Rational design of cyclic tetra and pentapeptides as therapeutic agents for dengue NS2B/NS3 protease using structure-based molecular docking (MOE and AutoDock 4.2)
Abstract
Dengue virus infection is one of the health problems in tropical and subtropical countries. Although this disease is common, unfortunately, until now no licensed vaccine or relevant drugs available in the market. The first objective of this study is to design potent and selective peptidic inhibitors by studying the interactions between the designed peptides and the dengue NS2B/NS3 protease using computational docking technique and secondly to compare the quantitative and qualitative docking results using two independent docking programs (MOE and AutoDock 4.2). The proposed peptides were designed based on literature reviews and previous findings on the interaction between dengue NS2B/NS3 protease and reported peptides, thus, we designed ten cyclic tetrapeptides and twenty cyclic pentapeptides. The results demonstrated that most of the proposed peptides were connected to the protease binding pocket and made interactions with the protease catalytic triad residues (His51, Asp75 and Ser135). Based on quantitative and qualitative docking results from the two docking programs, it showed that two cyclic tetrapeptides (1-C4 and 4-C4) and four cyclic pentapeptides (4-C5, 16-C5, 20-C5, and 6-C5) are the best potential inhibitors with the lowest free energy of binding and the high number of interactions with protease. In conclusion, the two independent docking programs could give almost the same results based on its quantitative and qualitative docking results. Thus, these potential peptides could serve as promising inhibitors for dengue virus. These findings will be further continued for the synthesis of these cyclic peptides and in vitro biological assays to confirm their activity.
Keywords
Cyclic peptides, Dengue NS2B/NS3 protease, Molecular docking, Rational design
Introduction
Dengue is caused by a mosquito-borne dengue virus (DENV) with approximately 390 million dengue cases have been reported every year, with 96 million of them are clinically reported (Bhatt et al., 2013). Currently there are five serotypes of dengue virus (DENV1-5) and the disease symptoms show a similar pattern of disease manifestations (Mustafa, Rasotgi, Jain, & Gupta, 2015). DENV infection can be symptomless or lead to a multitude of clinical manifestations spanning from mild dengue fever (DF) to serious diseases such as dengue haemorrhagic fever (DHF) and dengue shock syndrome (DSS). The dengue virus is closely related to the West Nile virus, yellow fever virus, and also the hepatitis C virus and is a member of the Flaviviridae family (Steuer et al., 2011). The dengue virion itself is a spherical with surface proteins, the envelope (E) and precursor (prM)/membrane (M), and capsid (C) proteins located in the lipid bilayer, which encapsulates the genome of the virus (Rossmann et al., 2002). The DENV genome encodes three structural proteins (C, prM/M and E) that are taken after seven non-structural (NS) proteins (NS1, NS2A, 2B, NS3, NS4A, 4B and NS5). Structural proteins constitute the viral particle, while non-structural proteins participate in immune system replication (Lindenbach & Rice, 2003).

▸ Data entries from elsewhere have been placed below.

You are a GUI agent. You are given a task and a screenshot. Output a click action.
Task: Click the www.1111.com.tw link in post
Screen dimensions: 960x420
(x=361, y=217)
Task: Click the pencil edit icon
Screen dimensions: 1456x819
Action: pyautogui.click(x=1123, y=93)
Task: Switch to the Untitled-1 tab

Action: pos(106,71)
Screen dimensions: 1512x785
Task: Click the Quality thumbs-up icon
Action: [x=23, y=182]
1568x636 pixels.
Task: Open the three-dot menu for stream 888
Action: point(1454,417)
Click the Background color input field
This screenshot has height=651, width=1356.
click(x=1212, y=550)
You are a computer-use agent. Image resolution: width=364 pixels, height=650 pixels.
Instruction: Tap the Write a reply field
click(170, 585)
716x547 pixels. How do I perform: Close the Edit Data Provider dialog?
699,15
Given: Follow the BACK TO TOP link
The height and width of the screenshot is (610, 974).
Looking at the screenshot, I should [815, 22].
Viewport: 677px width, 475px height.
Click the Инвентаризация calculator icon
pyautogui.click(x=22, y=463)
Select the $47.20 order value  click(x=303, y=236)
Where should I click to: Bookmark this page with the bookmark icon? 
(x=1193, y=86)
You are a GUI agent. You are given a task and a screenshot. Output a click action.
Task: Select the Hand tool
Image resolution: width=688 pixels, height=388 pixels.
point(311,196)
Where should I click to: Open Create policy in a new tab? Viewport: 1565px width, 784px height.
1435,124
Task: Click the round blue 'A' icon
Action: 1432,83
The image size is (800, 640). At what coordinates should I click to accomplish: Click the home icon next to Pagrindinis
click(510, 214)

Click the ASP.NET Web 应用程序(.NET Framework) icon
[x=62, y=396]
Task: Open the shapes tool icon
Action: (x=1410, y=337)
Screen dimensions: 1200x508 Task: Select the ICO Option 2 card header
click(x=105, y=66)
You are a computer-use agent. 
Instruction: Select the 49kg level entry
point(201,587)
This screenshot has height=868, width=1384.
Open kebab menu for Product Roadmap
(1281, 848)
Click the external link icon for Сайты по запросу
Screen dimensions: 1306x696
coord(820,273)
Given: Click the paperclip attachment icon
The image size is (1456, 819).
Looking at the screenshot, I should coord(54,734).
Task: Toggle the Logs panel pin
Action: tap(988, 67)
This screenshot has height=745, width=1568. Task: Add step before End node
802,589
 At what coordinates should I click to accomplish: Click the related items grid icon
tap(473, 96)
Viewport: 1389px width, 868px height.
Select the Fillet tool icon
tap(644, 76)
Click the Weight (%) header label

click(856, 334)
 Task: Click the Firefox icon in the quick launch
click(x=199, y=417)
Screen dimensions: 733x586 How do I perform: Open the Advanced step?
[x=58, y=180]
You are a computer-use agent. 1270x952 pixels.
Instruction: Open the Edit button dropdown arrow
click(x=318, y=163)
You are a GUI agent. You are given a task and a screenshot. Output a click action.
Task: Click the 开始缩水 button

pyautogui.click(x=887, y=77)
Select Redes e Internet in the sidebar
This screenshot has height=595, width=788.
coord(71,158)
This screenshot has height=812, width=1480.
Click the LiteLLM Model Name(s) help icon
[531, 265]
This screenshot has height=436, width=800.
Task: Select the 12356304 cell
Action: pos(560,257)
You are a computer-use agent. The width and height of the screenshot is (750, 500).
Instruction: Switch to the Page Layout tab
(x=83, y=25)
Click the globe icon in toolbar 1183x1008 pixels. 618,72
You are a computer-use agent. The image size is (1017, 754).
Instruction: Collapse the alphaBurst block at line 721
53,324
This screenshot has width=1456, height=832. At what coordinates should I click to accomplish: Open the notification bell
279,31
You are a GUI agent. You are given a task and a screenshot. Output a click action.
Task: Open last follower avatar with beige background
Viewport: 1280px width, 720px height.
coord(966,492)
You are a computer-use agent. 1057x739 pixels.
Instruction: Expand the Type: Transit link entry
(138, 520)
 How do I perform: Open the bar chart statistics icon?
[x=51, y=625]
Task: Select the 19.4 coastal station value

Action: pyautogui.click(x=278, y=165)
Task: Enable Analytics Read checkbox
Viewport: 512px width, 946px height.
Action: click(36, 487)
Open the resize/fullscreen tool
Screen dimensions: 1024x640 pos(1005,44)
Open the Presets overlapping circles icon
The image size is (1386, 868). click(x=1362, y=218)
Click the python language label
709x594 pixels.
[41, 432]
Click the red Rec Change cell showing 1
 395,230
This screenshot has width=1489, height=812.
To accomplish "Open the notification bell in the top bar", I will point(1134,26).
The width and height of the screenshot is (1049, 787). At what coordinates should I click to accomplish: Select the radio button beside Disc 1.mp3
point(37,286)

Peptides are considered to be a rapidly established field of drug discovery for beneficial antiviral medicines. Peptides have low toxicity and tissue accumulation and suggested to be potential for dengue inhibitor drug development (Uhlig et al., 2014). Apparently, viral proteases are great inhibitory targets. Protease inhibition, for example, has been demonstrated as a successful HIV infection treatment strategy (Clercq, 2009). The proteins NS5, NS3 and NS2B (co-factor) play an essential role in DENV enzyme activity, thus become the potential antiviral targets (Egloff, 2002). The full-length NS3 is a wide, multifunctional protein, one-third being a classic serine catalytic triad (His51, Asp75, and Ser135), which is like a trypsin protease. The NS2B contains 40 amino acid domain function as a cofactor which has caused NS3 protease enzyme activity (Falgout, Miller, & Lai, 1993). NS2B/NS3 protease enzymes are the primary targets for the development of antiviral drugs because they are required for viral replication (Ismail & Jusoh, 2017). Therefore, in this study, we used dengue NS2B/NS3 protease as our target to study the interactions of our proposed peptides.
The relevant x-ray structure of West Nile virus NS2B/NS3 protease in a complex with benzoyl-norleucine-lysine-arginine-arginine-aldehyde (Bz-Nle-Lys-Arg-Arg-H) inhibitor (1.68Å; PDB ID: 2FP7) has reported by Erbel and co-workers (Erbel et al., 2006). In another study, a crystal structure of the DENV NS2B/NS3 protease has also been published; however, they reported in an apo-form (1.5Å; PDB ID: 2FOM). Based on the experimental data available, it has been suggested that the effective inhibitor of DENV NS2B/NS3 protease should be closed to the WNV protease. The sequence identity between WNV and DENV NS2B/NS3 demonstrated a high similarity between these two structures (Erbel et al., 2006).
A decade ago, Wichapong and co-workers deve-loped several homology models of DENV NS2B/NS3 protease complexed with a peptide inhibitor, Bz-Nle-Lys-Arg-Arg-H. The first DENV protease model (DENV-1) was made from the available apo DENV NS2B/NS3 protease crystal structure, while the second model (DENV-2) was constructed with the WNV NS3/NS2B protease as a template structure in the inhibitor complex form. They found that the DENV-2 model provided results that were well agreed with experimental data and this model represent the DENV NS2B/NS3 in the productive conformation and can be used for structural design purposes .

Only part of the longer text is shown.